Зато его лучший друг вернулся — в конце того же года. Проведя несколько недель в деревне, онявился ко мне; о его возвращении мне уже было известно. Труппа наша тем временем успела прогореть; видимо, об этом он главным образом и собирался говорить со мной: хотел выяснить, не причитается ли ему каких-нибудь денег из общего котла. Сообщил мне, что не прочь создать свой собственный театрик, это было бы «о’кей»; очень ему не терпится применить новые «секреты производства»; он узнал их в Штатах «на миллион долларов» (его собственные выражения). Он стал форменным толстяком и одет был крайне экстравагантно. Сверхмодерновая куртка. Пластиковые сапоги. Парик «афро» — ни дать ни взять кусок каракуля из Юго-Западной Африки. Я прошелся насчет парика (настолько-то мы с ним были близки): мол, он, может, все это время был в партизанах, а не изучал актерское мастерство во внебродвейских театрах. (Как раз тогда шел процесс южноафриканских политических эмигрантов, обвинявшихся в том, что они пытались «просочиться» на родину через Юго-Западную Африку.) И мне стало немножко стыдно за свою снисходительную попытку исправить его вкус, когда он с величайшим добродушием ответил:
— А что, приятель, занятная штучка, верно? Класс, а?
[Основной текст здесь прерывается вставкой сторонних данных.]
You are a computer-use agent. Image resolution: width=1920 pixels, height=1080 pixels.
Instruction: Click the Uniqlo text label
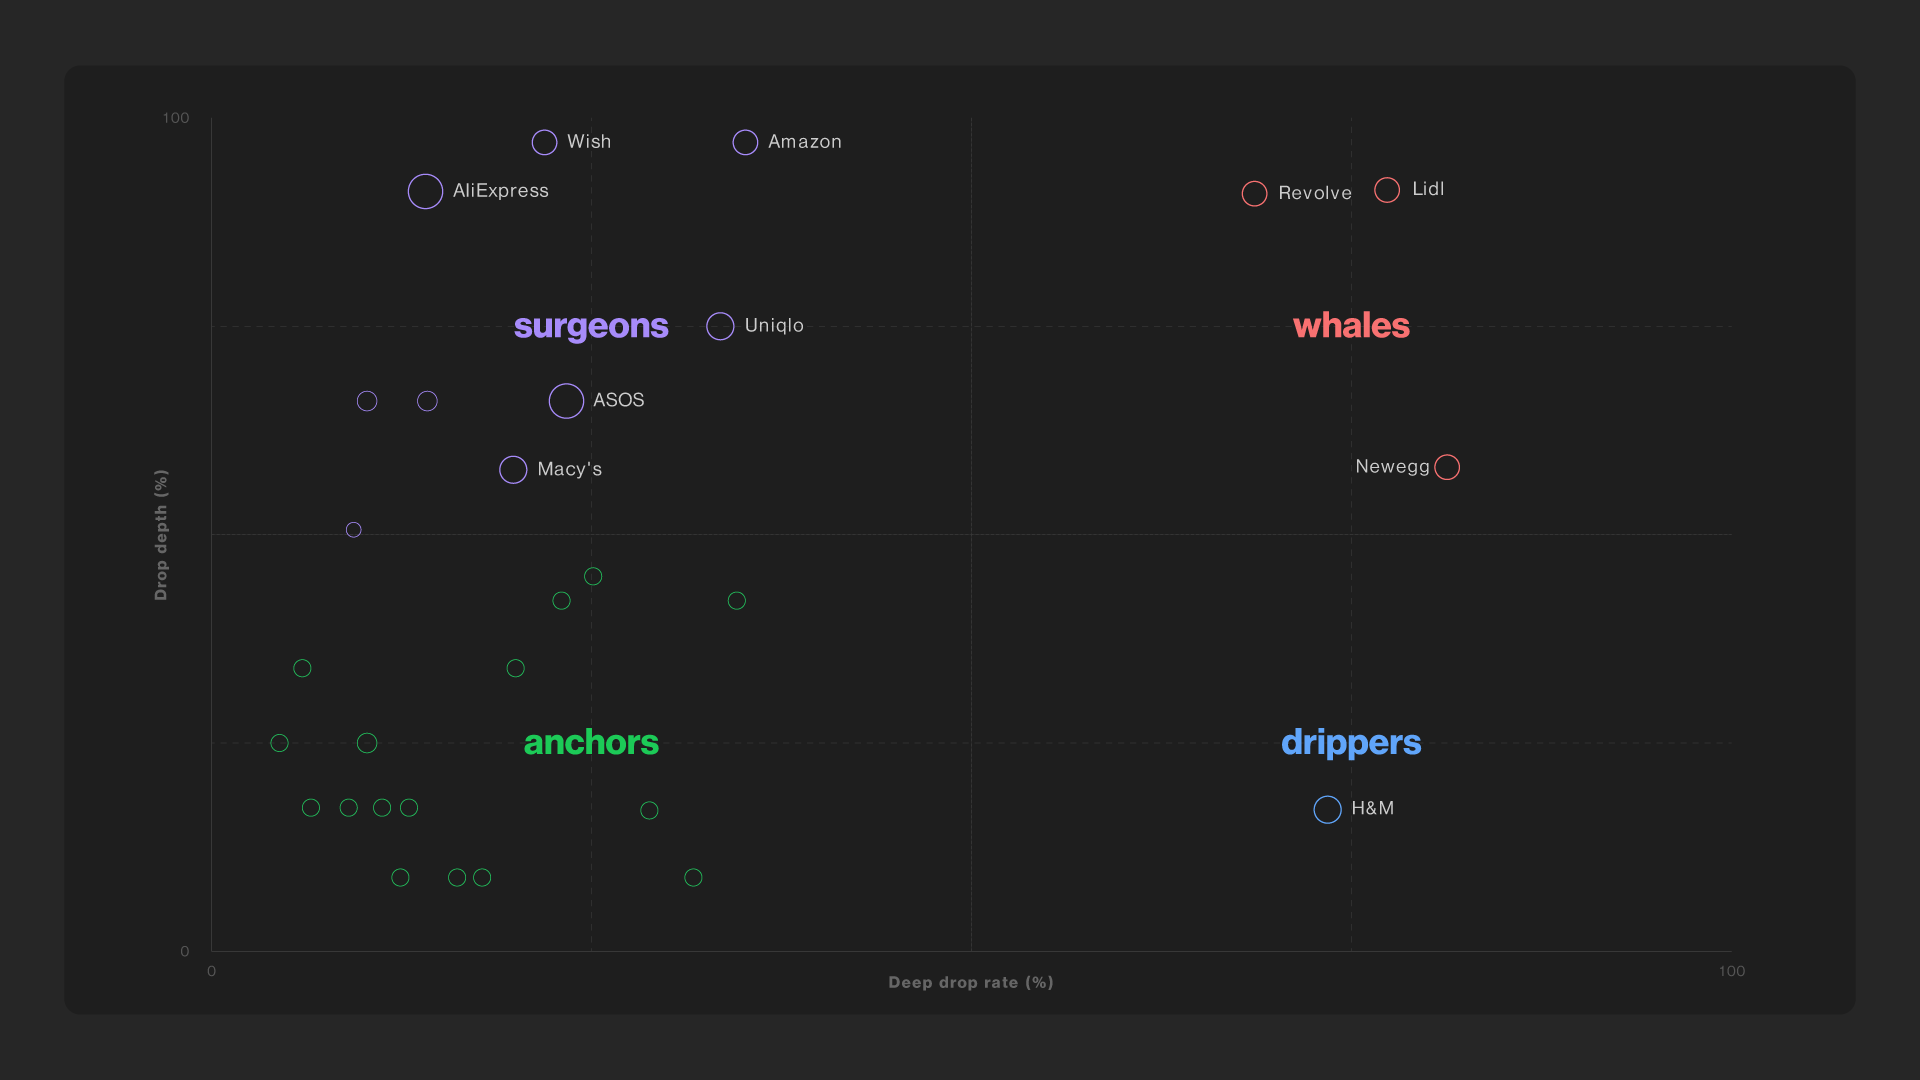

Я был слишком труслив, чтобы сразу заговорить о том, что меня по-настоящему волновало: об Элиасе. А когда этого уже нельзя было избежать, выдавил из себя какие-то банальности. Он покачал головой.
— Страшное дело, друг.
И помолчал. Потом рассказал мне, что именно так и попал домой — то есть благодаря тому, что Элиас мертв: он вернулся самолетом, воспользовавшись обратным билетом Элиаса. В пособие, которое получал он сам, расходы на переезд не включались, он должен был оплатить их из своего кармана, так что билет на самолет у него был только в один конец. Стипендия же Элиаса обеспечивала оплаченный проезд обратно на родину. Очень трудно было уломать авиакомпанию, чтобы разрешила замену. Пришлось идти к людям, распоряжавшимся фондом, из которого Элиасу выплачивалась стипендия, — они повели себя очень прилично, устроили ему это дело.